This challenge is pretty easy if you aim for just 4 unique bytes. For example, you could push the stack depth repeatedly to get ascending integers, set the precision to something positive, divide and then print.

zzzzk/p

And surely it can't go any lower, right? After all, we have to increase the precision (k), print (p, n, f), do a floating-point operation (v, ^, /, .), and still get a number from somewhere...

Luckily though, there is actually a narrow path forward thanks to a and x. a pops a number off the stack, casts it to a long, and pushes its LSB back as a single-character string. Using x we can then execute that string as a command. This leaves us to choose a third command which should give us some helpful numbers that we can feed into a. The only options that can give us a range of numbers are z as well as the hex digits A through F. I haven't found a way to tame z, since it buries every intermediate result you get, so let's just see what useful characters we can get if we choose one of the hex digits.
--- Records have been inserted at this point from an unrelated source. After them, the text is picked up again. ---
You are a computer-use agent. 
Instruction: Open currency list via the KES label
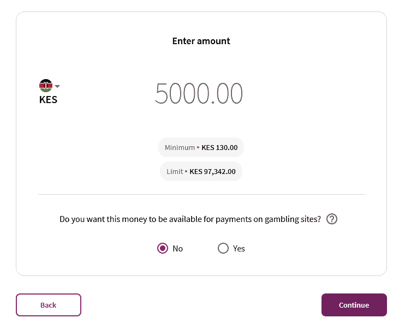pyautogui.click(x=48, y=100)
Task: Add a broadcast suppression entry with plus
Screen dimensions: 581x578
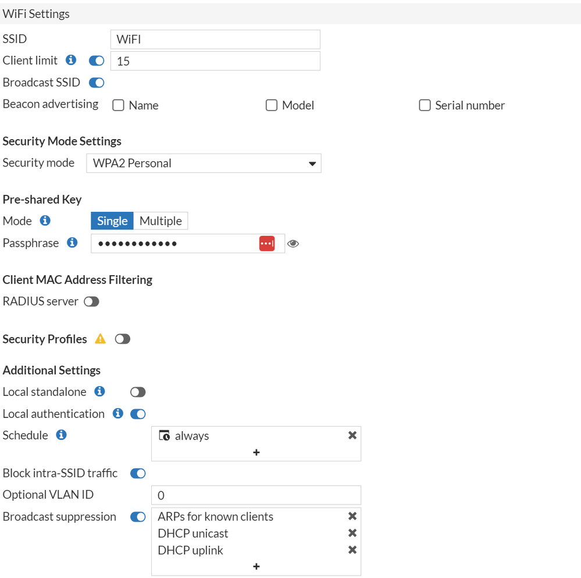Action: pyautogui.click(x=256, y=566)
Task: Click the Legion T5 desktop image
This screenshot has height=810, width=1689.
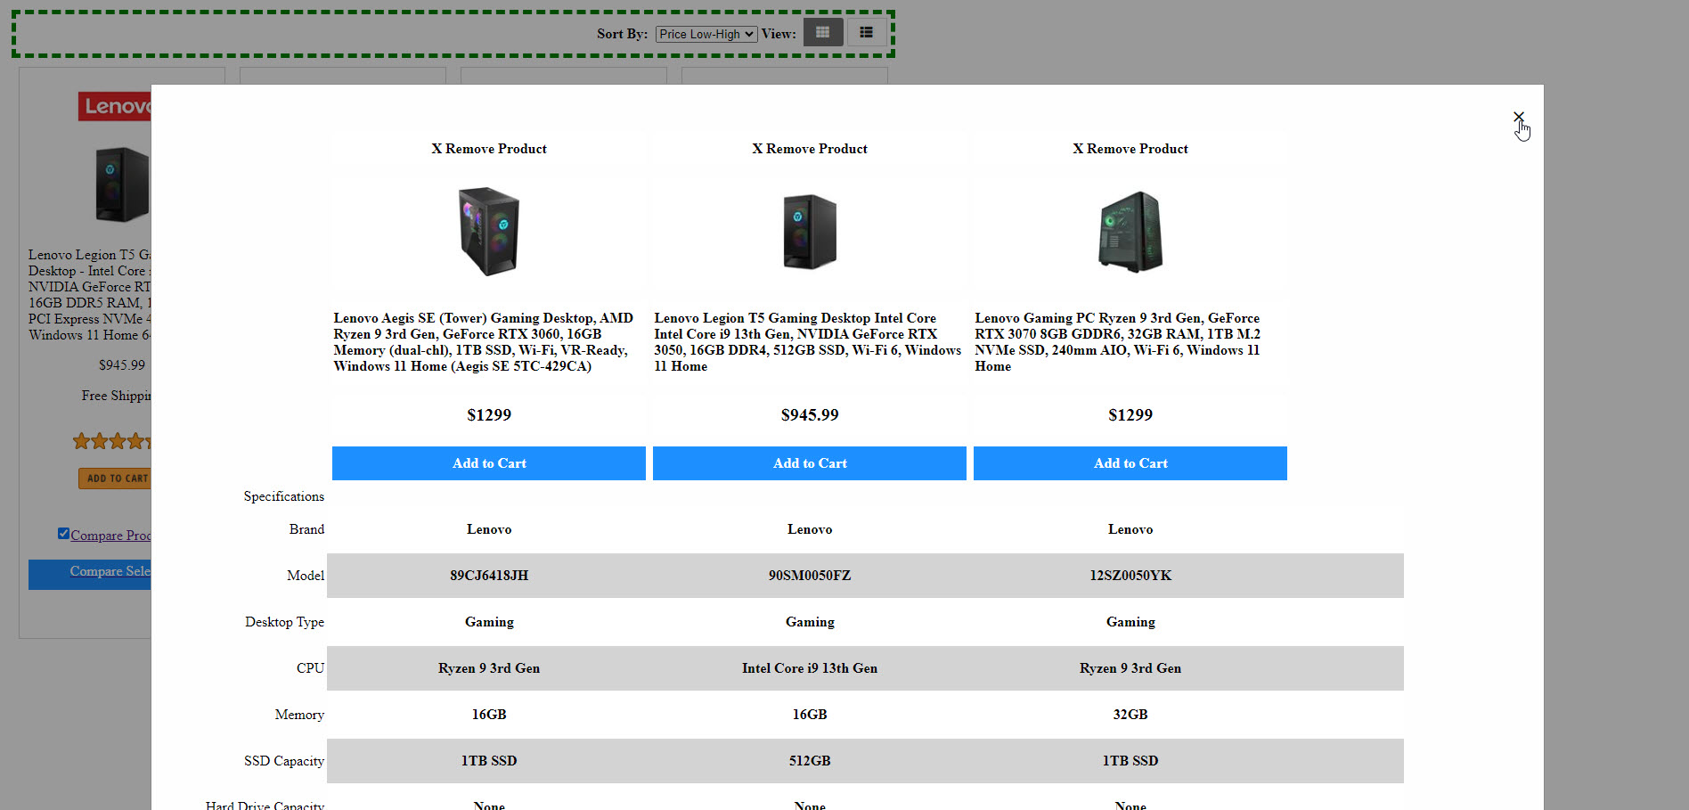Action: click(809, 232)
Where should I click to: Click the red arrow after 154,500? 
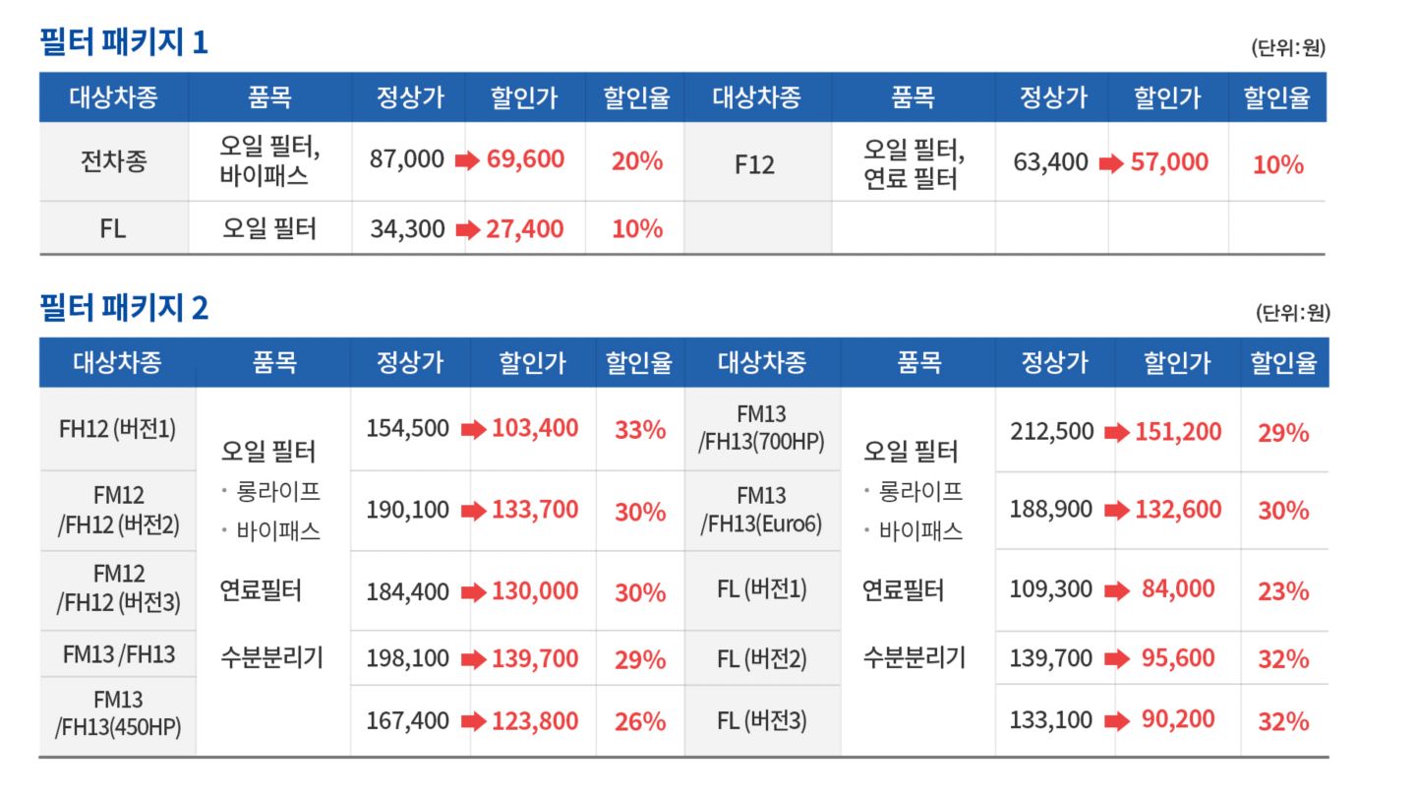pos(474,430)
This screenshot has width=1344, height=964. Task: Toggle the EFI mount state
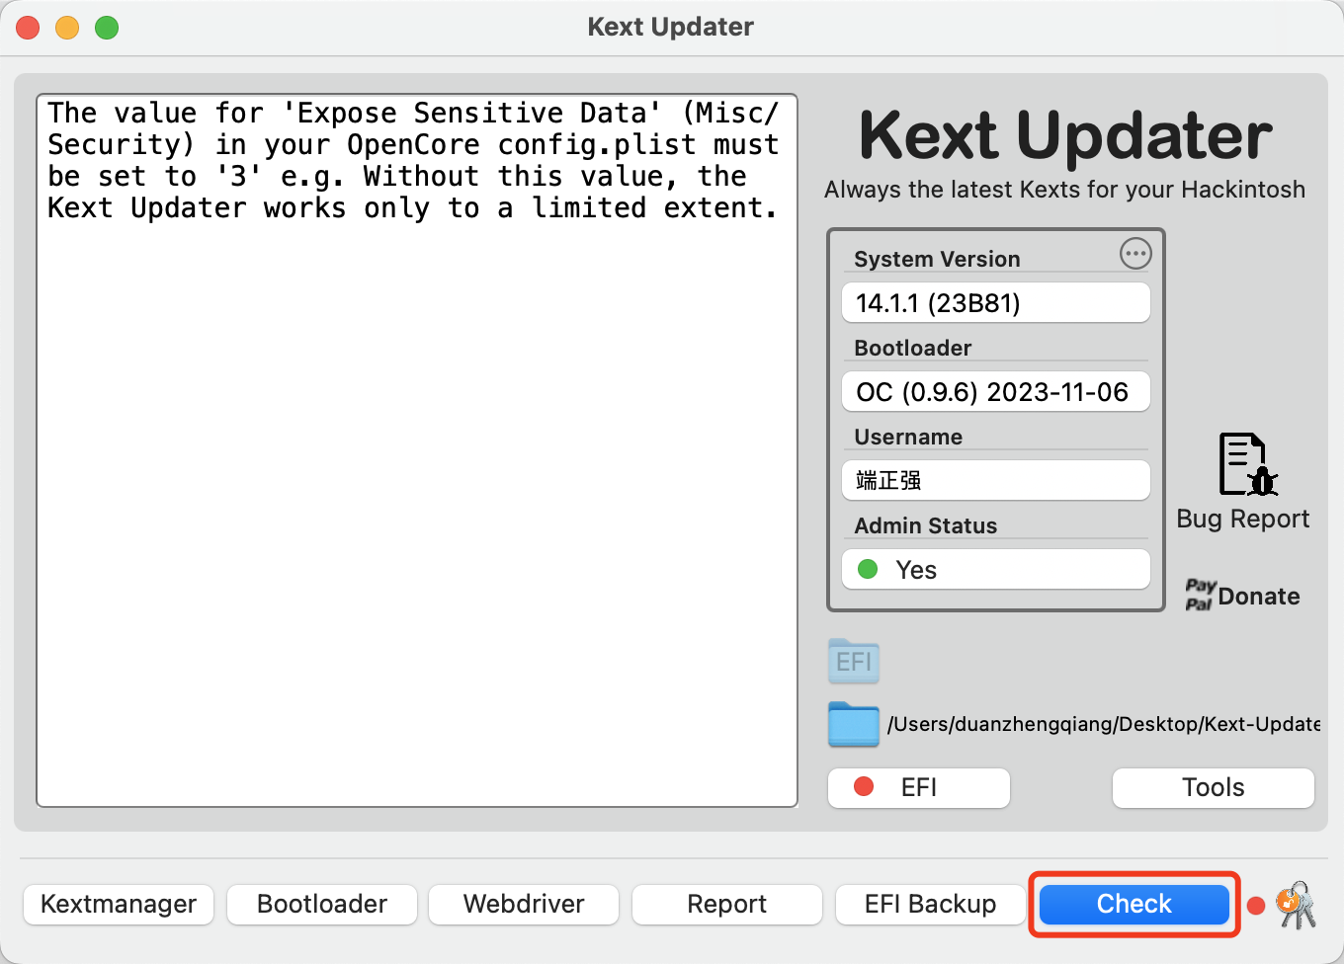coord(918,787)
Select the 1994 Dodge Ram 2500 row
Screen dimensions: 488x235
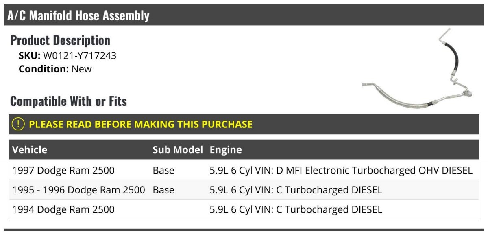244,209
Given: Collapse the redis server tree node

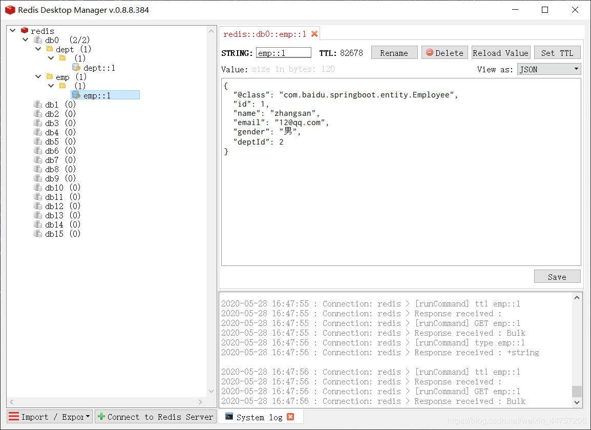Looking at the screenshot, I should coord(13,30).
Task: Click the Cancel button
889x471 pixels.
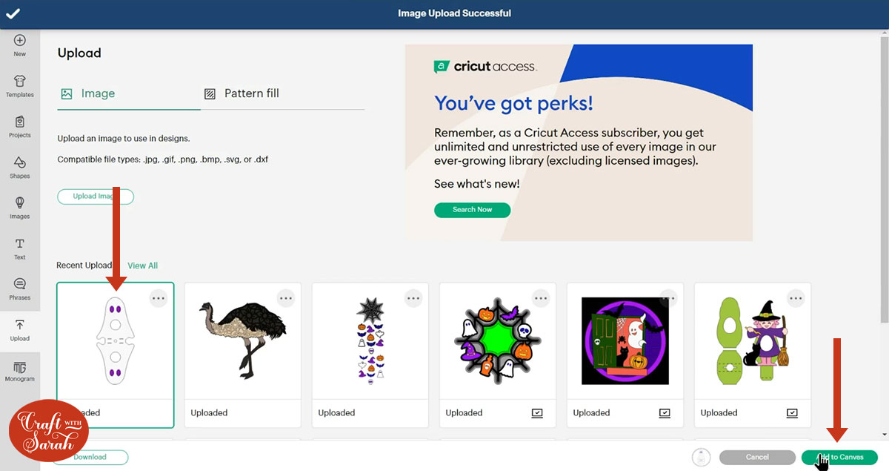Action: (x=757, y=457)
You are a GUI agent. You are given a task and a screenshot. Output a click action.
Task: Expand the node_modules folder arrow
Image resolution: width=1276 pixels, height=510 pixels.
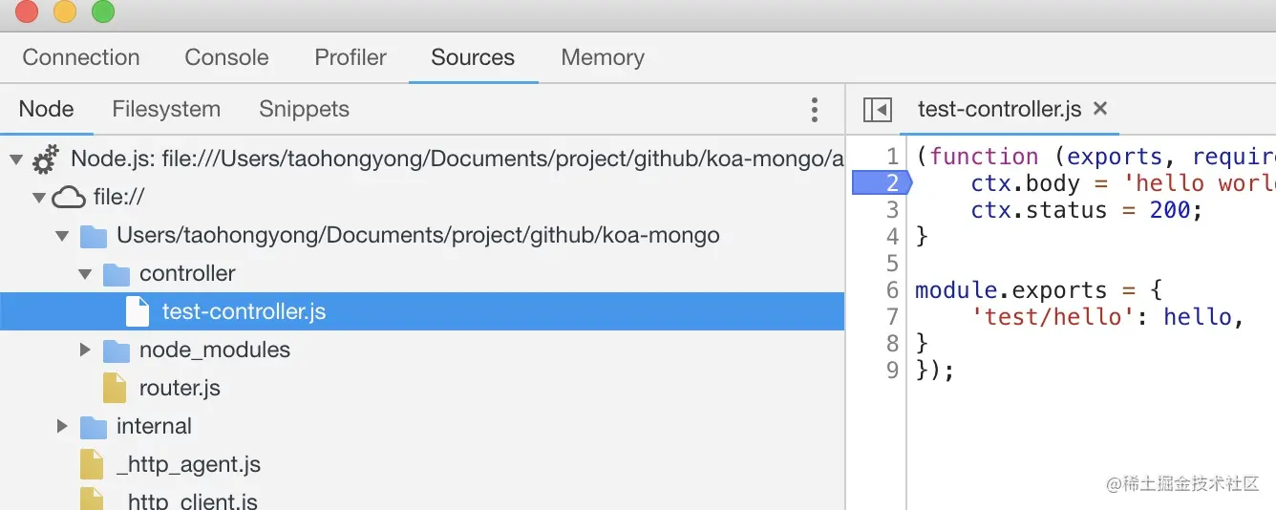pyautogui.click(x=85, y=351)
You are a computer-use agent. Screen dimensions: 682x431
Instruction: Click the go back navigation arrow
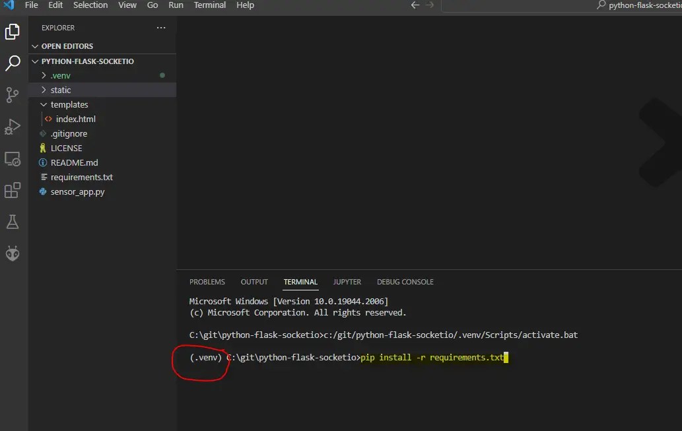(x=414, y=5)
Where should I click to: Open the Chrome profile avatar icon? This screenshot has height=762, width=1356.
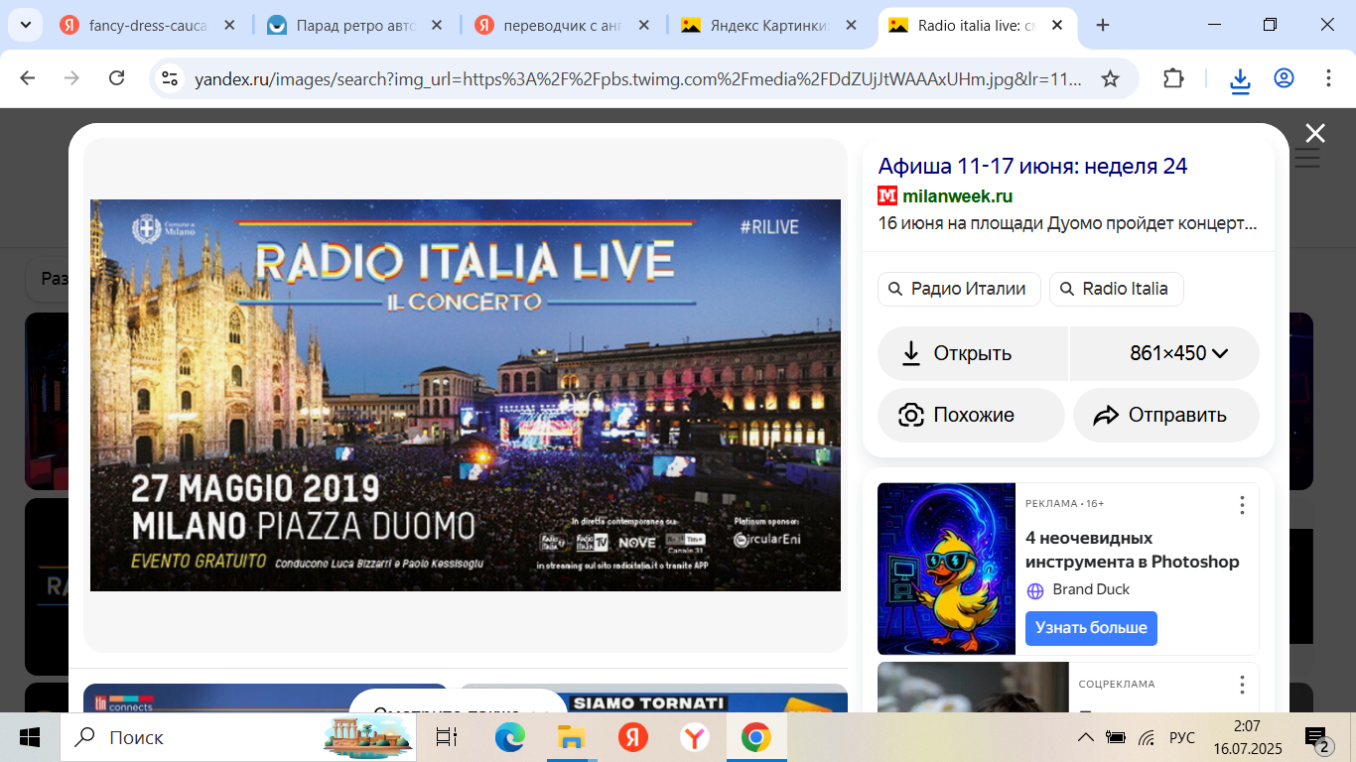(x=1284, y=78)
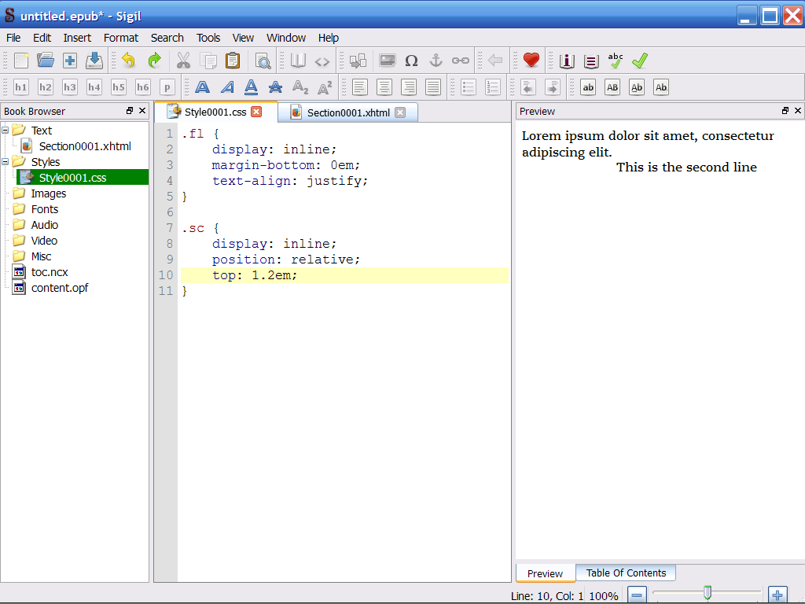Select content.opf in Book Browser
The width and height of the screenshot is (805, 604).
(x=59, y=288)
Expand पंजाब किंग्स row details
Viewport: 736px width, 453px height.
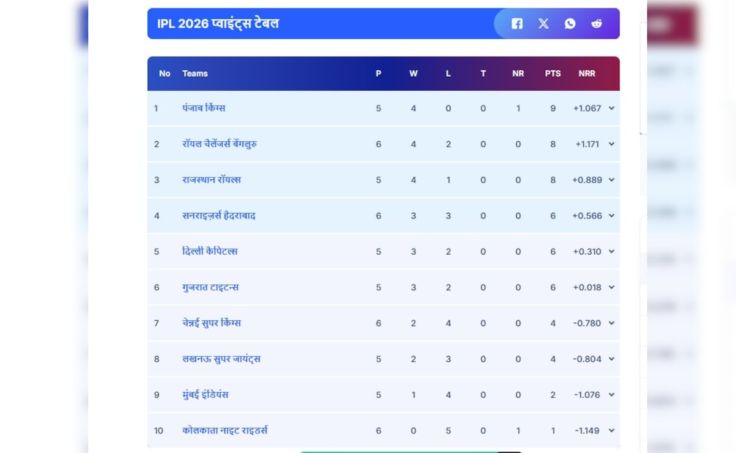[x=611, y=108]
Program Resulting character
AAa n
AAAAa f
AAAAAAa F
CCCa 4
DDDDa k
FFFFFFa i

At first, this might not look too promising, but if we choose F as our third command, we can use the i to change the input base to 15 and basically get a reroll on our commands. 🤞

Program Resulting character
FxFFFFFFaxFFFFFa /
FxFFFFFFaxFFFFFFFa ?

The ? doesn't help us, since we don't get any input, the / however is game-changing. By carefully placing the right constants on the stack before and after the base change we can later use / to efficiently calculate the ASCII value of any command. We use this to first set the precision to 15 and then sum, divide and print three pre-placed Fs (as in F k F F F + / n) to do the actual calculation.

Finally, here is an annotated version of the complete program:

F F F         # three 15s for calculating 0.5
FFFFFFFFFFFFF # "+" numerator
FFFFFF        # "+" denominator 1
F             # argument for k
FFFFFFFFFFF   # "k" numerator
FFFFF         # "k" denominator 1
F             # argument for i
FFFFFFax      # execute "i" to switch base
FFFFFax       # "k" division 1
F             # "k" denominator 2
FFFFFax       # "k" division 2
ax            # execute "k" to set precedence
FFFFFax       # "+" division 1
F             # "+" denominator 2
FFFFFax       # "+" division 2
ax            # execute "+" to add two 15s
FFFFFax       # divide 15 by 30
FFFFFFFFFFFF  # "n" numerator 1
FFF           # "n" denominator 1
FFFFFax       # "n" division 1
FFFF          # "n" denominator 2
FFFFFax       # "n" division 2
ax            # execute "n" to print the result

We can get rid of any whitespace by placing xs between constants since they act as no-ops on numbers.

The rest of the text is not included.